Material to process |
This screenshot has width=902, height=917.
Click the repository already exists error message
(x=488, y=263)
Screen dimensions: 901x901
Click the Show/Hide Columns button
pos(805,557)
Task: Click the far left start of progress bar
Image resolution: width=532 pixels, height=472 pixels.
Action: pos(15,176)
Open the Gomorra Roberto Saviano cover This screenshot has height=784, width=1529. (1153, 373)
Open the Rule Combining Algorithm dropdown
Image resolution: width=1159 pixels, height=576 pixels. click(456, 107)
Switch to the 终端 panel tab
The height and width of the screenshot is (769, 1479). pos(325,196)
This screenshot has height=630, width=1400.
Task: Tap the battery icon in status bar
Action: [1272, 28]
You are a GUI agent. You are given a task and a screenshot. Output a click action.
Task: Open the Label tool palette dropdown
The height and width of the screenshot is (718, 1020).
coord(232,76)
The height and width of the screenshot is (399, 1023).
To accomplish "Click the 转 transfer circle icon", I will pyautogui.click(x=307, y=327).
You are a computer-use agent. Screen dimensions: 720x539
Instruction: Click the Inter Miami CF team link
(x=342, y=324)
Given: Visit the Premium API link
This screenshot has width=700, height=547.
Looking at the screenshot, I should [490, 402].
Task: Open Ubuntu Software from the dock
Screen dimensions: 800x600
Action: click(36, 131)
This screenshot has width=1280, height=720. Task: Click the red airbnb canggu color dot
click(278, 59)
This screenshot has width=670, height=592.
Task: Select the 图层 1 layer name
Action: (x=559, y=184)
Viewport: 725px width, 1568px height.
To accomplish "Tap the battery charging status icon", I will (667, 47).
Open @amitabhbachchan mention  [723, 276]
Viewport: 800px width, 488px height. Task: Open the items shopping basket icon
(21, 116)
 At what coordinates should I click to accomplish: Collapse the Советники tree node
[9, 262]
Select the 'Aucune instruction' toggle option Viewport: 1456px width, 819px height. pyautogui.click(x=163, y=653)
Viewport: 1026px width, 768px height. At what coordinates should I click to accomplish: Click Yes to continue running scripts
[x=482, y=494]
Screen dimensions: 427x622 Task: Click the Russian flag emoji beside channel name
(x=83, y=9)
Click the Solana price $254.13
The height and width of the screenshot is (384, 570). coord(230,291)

Task statement |
Go through the entries above and report every line in which the word "pyautogui" appears.

Response for this exercise |
To accomplish "Click the 转 transfer circle icon", I will pyautogui.click(x=307, y=327).
Select the 'Aucune instruction' toggle option Viewport: 1456px width, 819px height. pyautogui.click(x=163, y=653)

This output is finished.